**Data for processing**.
:::

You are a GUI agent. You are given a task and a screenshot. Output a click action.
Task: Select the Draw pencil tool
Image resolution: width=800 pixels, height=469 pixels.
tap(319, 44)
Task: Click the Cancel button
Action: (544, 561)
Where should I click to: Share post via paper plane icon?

:::

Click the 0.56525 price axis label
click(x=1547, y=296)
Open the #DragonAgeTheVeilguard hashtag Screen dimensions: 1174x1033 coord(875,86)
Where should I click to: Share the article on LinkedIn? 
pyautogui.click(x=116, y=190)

:::

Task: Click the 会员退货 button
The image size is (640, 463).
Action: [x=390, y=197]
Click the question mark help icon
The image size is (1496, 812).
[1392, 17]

:::

**What to do**. Note every line in the material with "icon" and copy it.

**Result of the exercise**.
Where should I click to: Share post via paper plane icon?
Click the question mark help icon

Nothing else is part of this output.